Phospholipase A(2) Isoforms as Novel Targets for Prevention and Treatment of Inflammatory and Oncologic Diseases

Phospholipase A(2)s (PLA(2)s) are group of enzymes, which cleave phospholipids specifically at sn-2 position to liberate free fatty acid, mostly arachidonic acid (AA) and lysophospholipids (LPLs). Inhibition of PLA(2) prevents the liberation of AA and LPLs. Hence, researchers have been considering PLA(2)s could be a better therapeutic target than the downstream enzymes cyclooxygense and lipoxygenase. Several isoforms of PLA(2)s exist; they are mainly divided into secretory PLA(2)s (sPLA(2)), cytosolic PLA(2)s (cPLA(2)), and calcium independent PLA(2)s (iPLA(2)), platelet activating factor- acyl hydrolase (PAF-AH), lysosomal PLA(2) (LPLA(2)), adipose-specific PLA(2) (AdPLA). Each isoform of PLA(2)s is different in its chemical structure and physiological functions. sPLA(2)s (Groups IIA, V and X) are well characterized as proinflammatory mediating enzymes but their role in cancer is controversial.
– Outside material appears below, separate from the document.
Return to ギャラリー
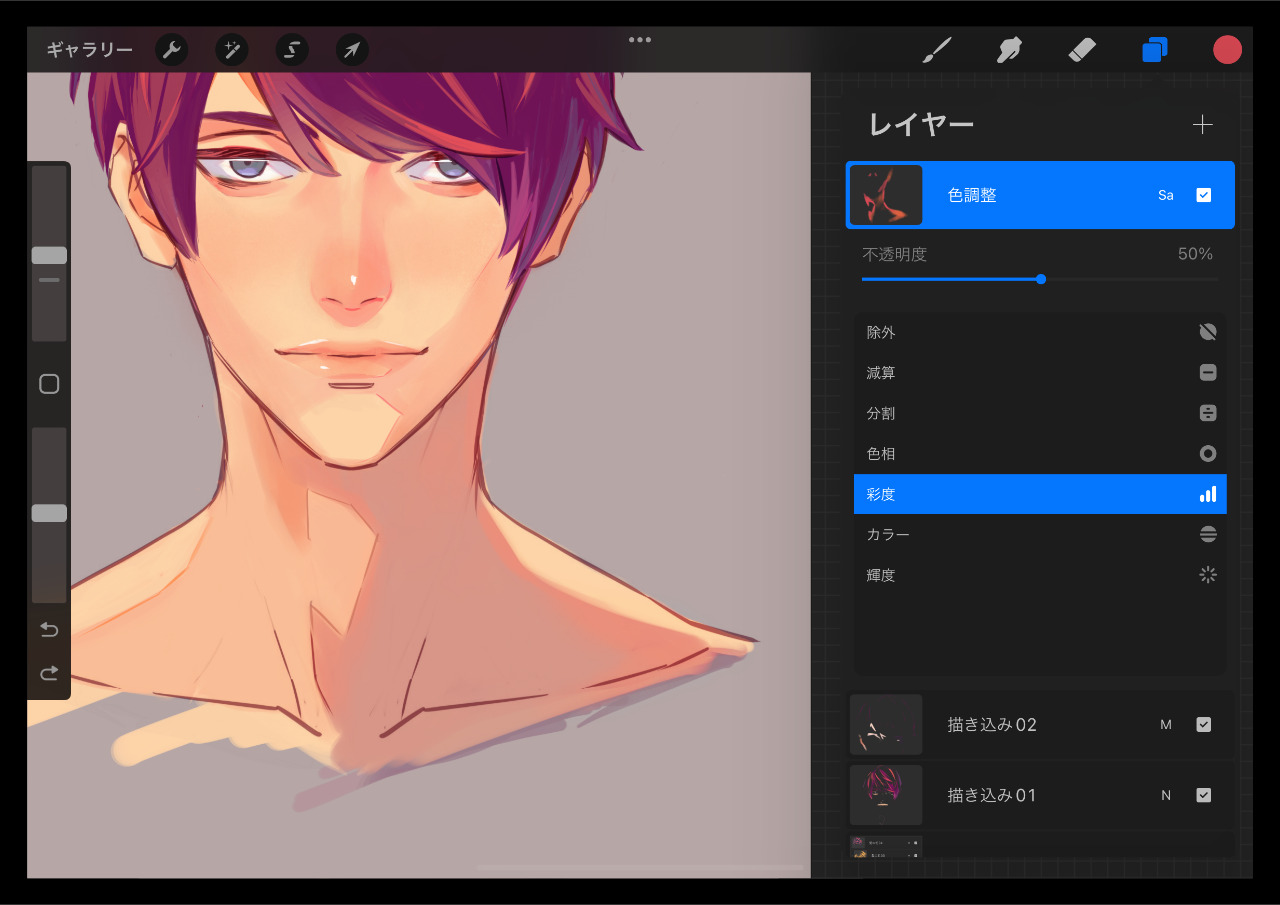[89, 50]
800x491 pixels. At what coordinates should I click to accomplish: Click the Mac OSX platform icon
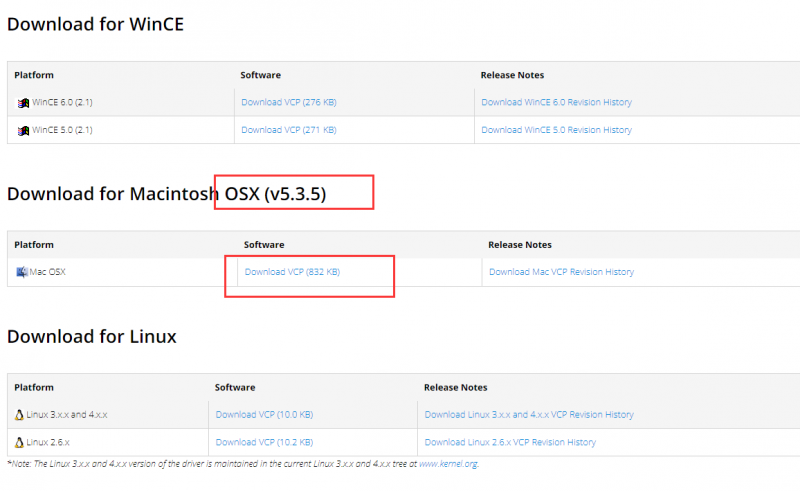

Groups IVA, IVB and IVC cPLA(2)s are present in humans but only Group IVA cPLA(2) plays key role in pathophysiology of various cancers and inflammation. The role of iPLA(2) in inflammation and cancer is limited. Lipoprotein associated PLA(2) (Group VIIA PLA(2)), a PAF-AH isoform, has key role in atherosclerosis. Several isoform specific PLA(2) inhibitors have been developed and some of the PLA(2)s inhibitors are currently under clinical trials for various inflammatory and oncologic diseases. This review focuses on the recent experimental evidences to support the notion that PLA(2)s are causally implicated in the pathobiology of cancer and inflammatory related disorders and discuss the potential utility of isoform specific PLA(2) inhibitors as preventive and/or therapeutic agents.